____ Entries

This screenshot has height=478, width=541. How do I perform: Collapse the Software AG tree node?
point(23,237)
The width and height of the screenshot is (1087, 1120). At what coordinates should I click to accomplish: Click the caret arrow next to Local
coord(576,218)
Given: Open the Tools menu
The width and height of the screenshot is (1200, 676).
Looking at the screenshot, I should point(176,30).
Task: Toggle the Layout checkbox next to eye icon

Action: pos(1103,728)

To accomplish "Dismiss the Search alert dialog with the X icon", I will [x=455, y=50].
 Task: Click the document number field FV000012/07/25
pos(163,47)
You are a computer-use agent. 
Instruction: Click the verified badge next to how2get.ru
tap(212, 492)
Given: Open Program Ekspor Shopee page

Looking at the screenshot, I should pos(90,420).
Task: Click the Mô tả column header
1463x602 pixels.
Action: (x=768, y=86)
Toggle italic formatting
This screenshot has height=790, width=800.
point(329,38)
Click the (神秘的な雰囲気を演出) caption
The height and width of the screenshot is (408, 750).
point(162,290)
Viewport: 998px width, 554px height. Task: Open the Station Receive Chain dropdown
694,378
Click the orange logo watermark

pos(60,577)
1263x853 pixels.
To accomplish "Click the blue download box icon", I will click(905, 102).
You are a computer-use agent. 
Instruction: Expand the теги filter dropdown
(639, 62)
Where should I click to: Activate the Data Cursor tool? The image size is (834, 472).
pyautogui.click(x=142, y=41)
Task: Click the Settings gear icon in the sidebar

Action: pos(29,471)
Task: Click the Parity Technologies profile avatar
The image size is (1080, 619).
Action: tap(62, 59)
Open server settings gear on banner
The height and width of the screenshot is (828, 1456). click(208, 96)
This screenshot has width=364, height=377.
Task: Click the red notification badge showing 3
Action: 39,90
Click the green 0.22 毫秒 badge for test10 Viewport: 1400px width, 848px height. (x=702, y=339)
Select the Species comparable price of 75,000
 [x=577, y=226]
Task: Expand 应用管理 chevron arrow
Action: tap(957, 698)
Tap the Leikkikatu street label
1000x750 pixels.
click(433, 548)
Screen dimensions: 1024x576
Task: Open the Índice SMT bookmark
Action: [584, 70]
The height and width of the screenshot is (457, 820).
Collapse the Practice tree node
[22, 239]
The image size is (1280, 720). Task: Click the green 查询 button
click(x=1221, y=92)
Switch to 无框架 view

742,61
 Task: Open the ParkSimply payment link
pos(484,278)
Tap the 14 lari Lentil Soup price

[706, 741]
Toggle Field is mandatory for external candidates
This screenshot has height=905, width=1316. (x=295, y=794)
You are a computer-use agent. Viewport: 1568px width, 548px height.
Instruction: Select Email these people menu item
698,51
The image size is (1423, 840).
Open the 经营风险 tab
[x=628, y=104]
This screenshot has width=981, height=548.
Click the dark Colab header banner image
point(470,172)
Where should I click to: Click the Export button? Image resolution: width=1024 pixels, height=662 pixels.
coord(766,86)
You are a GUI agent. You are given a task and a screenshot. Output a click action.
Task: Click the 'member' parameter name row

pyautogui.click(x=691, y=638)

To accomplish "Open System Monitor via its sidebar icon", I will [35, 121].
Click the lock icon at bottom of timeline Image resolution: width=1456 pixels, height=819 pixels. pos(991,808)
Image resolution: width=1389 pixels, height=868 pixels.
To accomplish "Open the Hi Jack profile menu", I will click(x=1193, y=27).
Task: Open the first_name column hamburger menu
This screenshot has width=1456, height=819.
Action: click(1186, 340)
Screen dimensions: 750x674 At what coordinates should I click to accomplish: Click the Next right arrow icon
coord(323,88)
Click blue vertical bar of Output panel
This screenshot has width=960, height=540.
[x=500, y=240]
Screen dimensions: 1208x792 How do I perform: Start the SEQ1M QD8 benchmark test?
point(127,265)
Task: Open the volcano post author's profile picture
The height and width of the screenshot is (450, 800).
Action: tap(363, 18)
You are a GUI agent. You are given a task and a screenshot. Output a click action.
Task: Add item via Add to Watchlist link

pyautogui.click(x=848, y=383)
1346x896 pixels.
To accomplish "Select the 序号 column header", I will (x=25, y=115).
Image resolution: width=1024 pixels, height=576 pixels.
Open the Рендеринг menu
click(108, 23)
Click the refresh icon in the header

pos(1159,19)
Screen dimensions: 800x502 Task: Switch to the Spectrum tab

________

Challenge ->
Recast all of the entries above as a Markdown table with two columns, "Row" and "Text". Give each non-blank line its own numbered row, and omit the blank lines.

Complete response ->
| Row | Text |
|---|---|
| 1 | This screenshot has height=478, width=541. How do I perform: Collapse the Software AG tree node? |
| 2 | point(23,237) |
| 3 | The width and height of the screenshot is (1087, 1120). At what coordinates should I click to accomplish: Click the caret arrow next to Local |
| 4 | coord(576,218) |
| 5 | Given: Open the Tools menu |
| 6 | The width and height of the screenshot is (1200, 676). |
| 7 | Looking at the screenshot, I should point(176,30). |
| 8 | Task: Toggle the Layout checkbox next to eye icon |
| 9 | Action: pos(1103,728) |
| 10 | To accomplish "Dismiss the Search alert dialog with the X icon", I will [x=455, y=50]. |
| 11 |  Task: Click the document number field FV000012/07/25 |
| 12 | pos(163,47) |
| 13 | You are a computer-use agent.  |
| 14 | Instruction: Click the verified badge next to how2get.ru |
| 15 | tap(212, 492) |
| 16 | Given: Open Program Ekspor Shopee page |
| 17 | Looking at the screenshot, I should pos(90,420). |
| 18 | Task: Click the Mô tả column header |
| 19 | 1463x602 pixels. |
| 20 | Action: (x=768, y=86) |
| 21 | Toggle italic formatting |
| 22 | This screenshot has height=790, width=800. |
| 23 | point(329,38) |
| 24 | Click the (神秘的な雰囲気を演出) caption |
| 25 | The height and width of the screenshot is (408, 750). |
| 26 | point(162,290) |
| 27 | Viewport: 998px width, 554px height. Task: Open the Station Receive Chain dropdown |
| 28 | 694,378 |
| 29 | Click the orange logo watermark |
| 30 | pos(60,577) |
| 31 | 1263x853 pixels. |
| 32 | To accomplish "Click the blue download box icon", I will click(905, 102). |
| 33 | You are a computer-use agent.  |
| 34 | Instruction: Expand the теги filter dropdown |
| 35 | (639, 62) |
| 36 | Where should I click to: Activate the Data Cursor tool? The image size is (834, 472). |
| 37 | pyautogui.click(x=142, y=41) |
| 38 | Task: Click the Settings gear icon in the sidebar |
| 39 | Action: pos(29,471) |
| 40 | Task: Click the Parity Technologies profile avatar |
| 41 | The image size is (1080, 619). |
| 42 | Action: tap(62, 59) |
| 43 | Open server settings gear on banner |
| 44 | The height and width of the screenshot is (828, 1456). click(208, 96) |
| 45 | This screenshot has width=364, height=377. |
| 46 | Task: Click the red notification badge showing 3 |
| 47 | Action: 39,90 |
| 48 | Click the green 0.22 毫秒 badge for test10 Viewport: 1400px width, 848px height. (x=702, y=339) |
| 49 | Select the Species comparable price of 75,000 |
| 50 |  [x=577, y=226] |
| 51 | Task: Expand 应用管理 chevron arrow |
| 52 | Action: tap(957, 698) |
| 53 | Tap the Leikkikatu street label |
| 54 | 1000x750 pixels. |
| 55 | click(433, 548) |
| 56 | Screen dimensions: 1024x576 |
| 57 | Task: Open the Índice SMT bookmark |
| 58 | Action: [584, 70] |
| 59 | The height and width of the screenshot is (457, 820). |
| 60 | Collapse the Practice tree node |
| 61 | [22, 239] |
| 62 | The image size is (1280, 720). Task: Click the green 查询 button |
| 63 | click(x=1221, y=92) |
| 64 | Switch to 无框架 view |
| 65 | 742,61 |
| 66 |  Task: Open the ParkSimply payment link |
| 67 | pos(484,278) |
| 68 | Tap the 14 lari Lentil Soup price |
| 69 | [706, 741] |
| 70 | Toggle Field is mandatory for external candidates |
| 71 | This screenshot has height=905, width=1316. (x=295, y=794) |
| 72 | You are a computer-use agent. Viewport: 1568px width, 548px height. |
| 73 | Instruction: Select Email these people menu item |
| 74 | 698,51 |
| 75 | The image size is (1423, 840). |
| 76 | Open the 经营风险 tab |
| 77 | [x=628, y=104] |
| 78 | This screenshot has width=981, height=548. |
| 79 | Click the dark Colab header banner image |
| 80 | point(470,172) |
| 81 | Where should I click to: Click the Export button? Image resolution: width=1024 pixels, height=662 pixels. |
| 82 | coord(766,86) |
| 83 | You are a GUI agent. You are given a task and a screenshot. Output a click action. |
| 84 | Task: Click the 'member' parameter name row |
| 85 | pyautogui.click(x=691, y=638) |
| 86 | To accomplish "Open System Monitor via its sidebar icon", I will [35, 121]. |
| 87 | Click the lock icon at bottom of timeline Image resolution: width=1456 pixels, height=819 pixels. pos(991,808) |
| 88 | Image resolution: width=1389 pixels, height=868 pixels. |
| 89 | To accomplish "Open the Hi Jack profile menu", I will click(x=1193, y=27). |
| 90 | Task: Open the first_name column hamburger menu |
| 91 | This screenshot has width=1456, height=819. |
| 92 | Action: click(1186, 340) |
| 93 | Screen dimensions: 750x674 At what coordinates should I click to accomplish: Click the Next right arrow icon |
| 94 | coord(323,88) |
| 95 | Click blue vertical bar of Output panel |
| 96 | This screenshot has width=960, height=540. |
| 97 | [x=500, y=240] |
| 98 | Screen dimensions: 1208x792 How do I perform: Start the SEQ1M QD8 benchmark test? |
| 99 | point(127,265) |
| 100 | Task: Open the volcano post author's profile picture |
| 101 | The height and width of the screenshot is (450, 800). |
| 102 | Action: tap(363, 18) |
| 103 | You are a GUI agent. You are given a task and a screenshot. Output a click action. |
| 104 | Task: Add item via Add to Watchlist link |
| 105 | pyautogui.click(x=848, y=383) |
| 106 | 1346x896 pixels. |
| 107 | To accomplish "Select the 序号 column header", I will (x=25, y=115). |
| 108 | Image resolution: width=1024 pixels, height=576 pixels. |
| 109 | Open the Рендеринг menu |
| 110 | click(108, 23) |
| 111 | Click the refresh icon in the header |
| 112 | pos(1159,19) |
| 113 | Screen dimensions: 800x502 Task: Switch to the Spectrum tab |